Bars and Restaurants
These are classics. Don’t be shy to book a table somewhere and send a message in your “general” slack channel asking people if they want to join. I bet you that you’ll have to call back to increase your reservation to 20 seats.

Parks
This is a go-to in NYC and a fun way to spend Saturday or Sunday afternoon. Our cohort always ends up in Central Park, but there are tons of other parks too. I recommend getting a Moolky, a wooden pin & skittles game, which you can play as a group. Last time, someone brought a portable cornhole game that was also fun to play 2 vs 2. Do not forget sunscreen, coolers, and hats! If you have a dog, there’s a specific patch of grass just north of the East 72nd Street entrance with lots of other dogs running around and playing together.

Workouts
One of the highlights for me so far in the MBA has been running workouts for my classmates. We meet outside twice a week and sweat together for an hour. Then we usually go to brunch afterwards! Wednesdays are at the Houston st playground, and Saturdays are at Pier 46. Only one rule: you have to come to a workout to be added to the group chat! Don’t forget to take a group selfie post-workout! Open to all at any level, reach out to me if you want to join!

Saturday GCNY crew, Pier 46, 5/15/2021

House/rooftop parties
Rooftops are a huge commodity in NYC summers. Make yourself known if you have a rooftop or a bigger apartment than others!

Poker
My classmates and I had a couple good games, both online and offline. I recommend keeping it inclusive to everyone and giving a chance to people who don’t know how to play to give it a try. If you want to play online you can use pokernow for free and have a simultaneous zoom session.

PPT night
Our cohort has been running a powerpoint night every two months that has proven popular and a lot of fun. The premise is simple: 3 people volunteer to present to the group on a topic of their choice. The topics are completely up to the presenters and tend to be fun (or even ludicrous) in nature. Examples include origami, Whiteclaw, Australia’s Great Emu War, travelling to Chile, 90 Day Fiance, etc. 

Escape the Zoom
In this event attendees are separated into teams of ~4 and attempt to “escape the Zoom” by answering a series of ~8 riddles posted by the organizing team. Each team is sent to their own breakout room and given the first riddle. Once a team solves a riddle, one of the team members goes back to the main room and calls an organizer into their breakout room to deliver the answer. If correct, the team unlocks the next riddle. Hints are offered to teams after 10 minutes without a solution. The winning team is the first team to correctly solve all riddles!
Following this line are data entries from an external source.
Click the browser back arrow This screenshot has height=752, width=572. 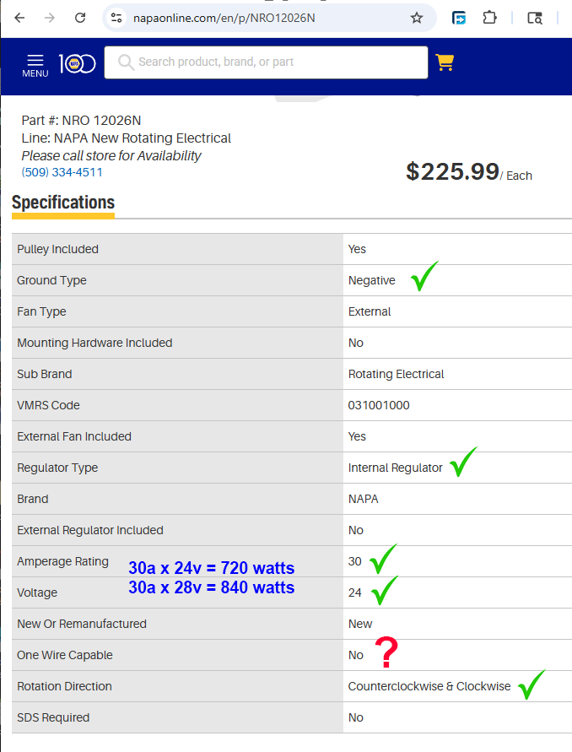(x=19, y=18)
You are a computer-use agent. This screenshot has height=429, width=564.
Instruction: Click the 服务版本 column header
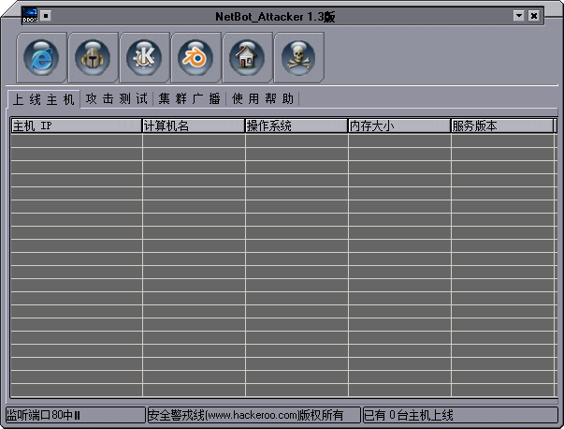(x=501, y=126)
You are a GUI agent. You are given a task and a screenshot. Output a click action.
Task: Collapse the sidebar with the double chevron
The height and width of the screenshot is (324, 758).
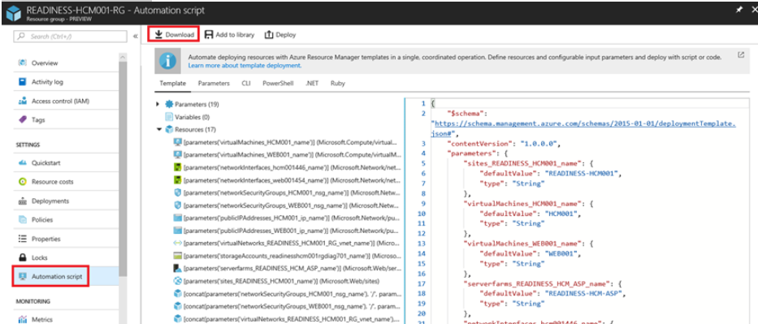pos(136,37)
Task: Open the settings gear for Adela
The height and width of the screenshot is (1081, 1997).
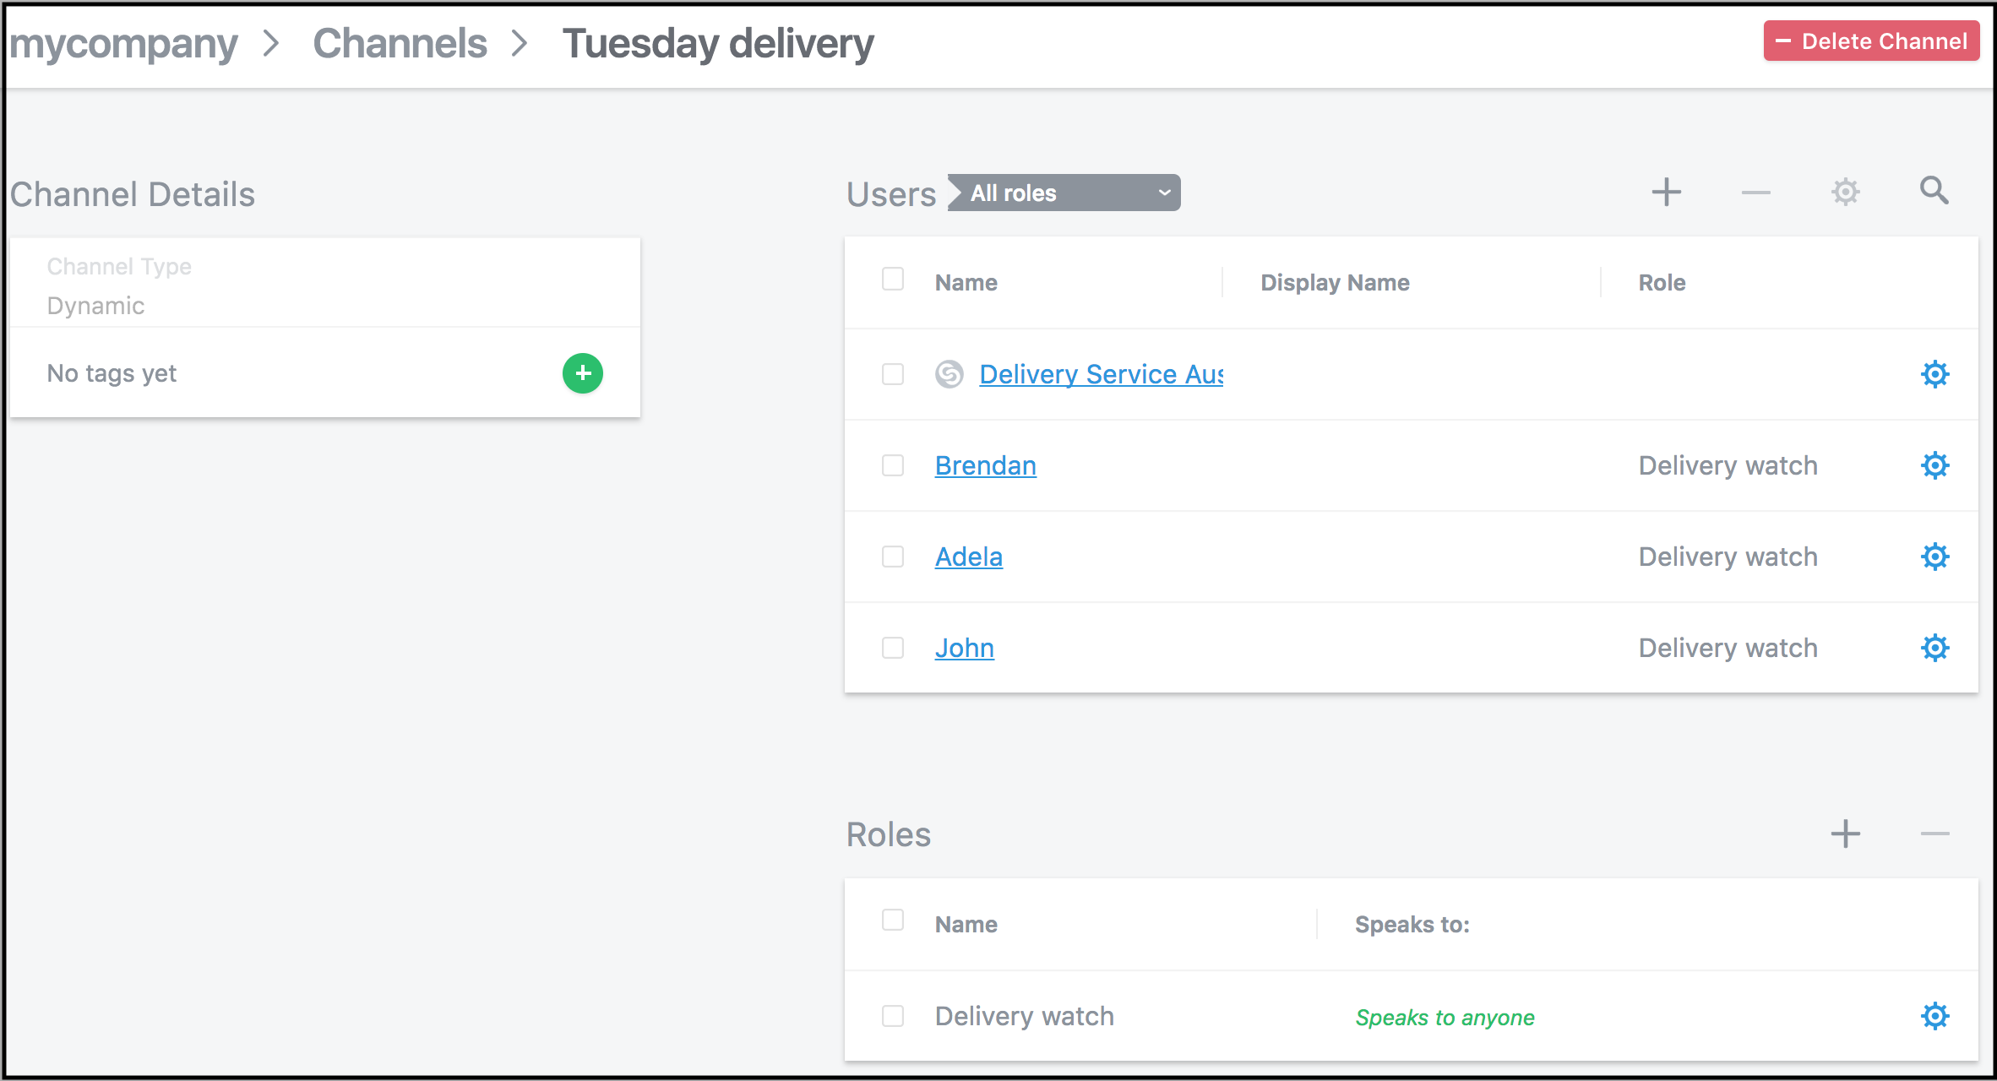Action: [1935, 557]
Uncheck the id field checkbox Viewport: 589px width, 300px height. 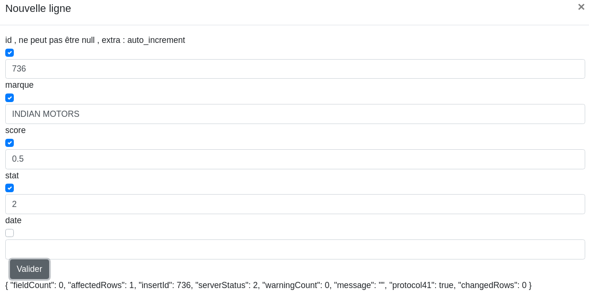[10, 53]
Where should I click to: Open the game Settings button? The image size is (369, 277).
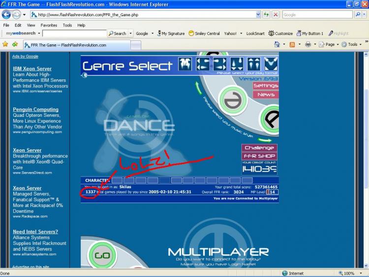(266, 85)
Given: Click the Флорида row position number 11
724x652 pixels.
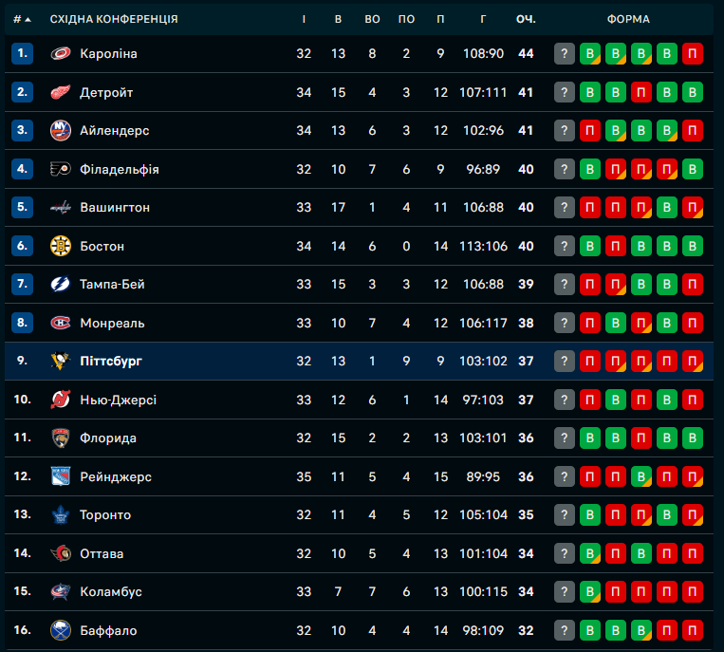Looking at the screenshot, I should point(23,438).
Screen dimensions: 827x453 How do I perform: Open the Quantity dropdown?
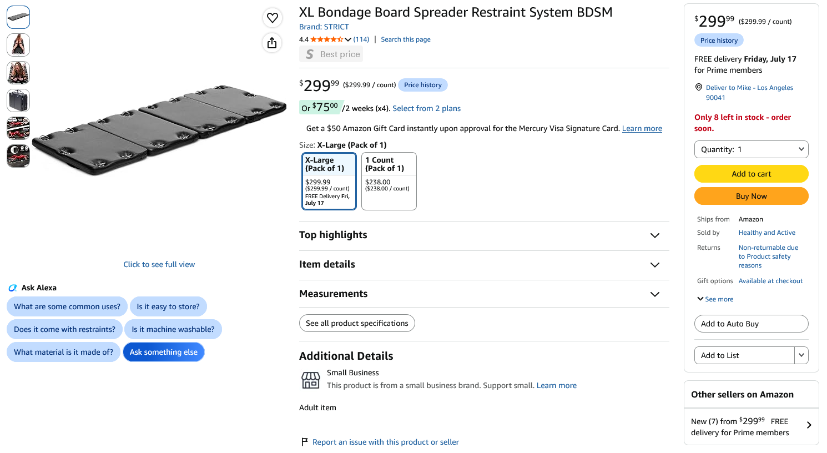click(x=751, y=149)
Here’s a riddle to get you started:

Complete this logical sequence:

1 – E – 2 – O – 3 – E –
4 – R – 5 – E – 6 – …

a) S
b) X
c) Z

To see the answer, highlight this full line with your cursor: ANSWER is b) (SI)X 

Trips
Spending several days away together is usually an excellent way to get to know your classmates on a deeper level. And some may have the added benefit of discovering new parts of America. With everyone vaccinated and the slow easing of safety guidelines, trips might soon be part of the MBA experience again. There are as many destinations as you can think of. I’m recommending a local spot below:

Hunter Mountain
In the winter, Hunter mountain is a must-do for skiing and snowboarding with slopes available for all level skiers. It’s just about 2.5 hours outside NYC. You’ll need to book your ski passes well in advance and book a chalet on Airbnb for the group. I recommend renting your gear on the way up to the station where the queue will be a lot smaller.

Thanks for the read, I hope this will be useful to brainstorm what to do after classes! Have fun and see you around the city!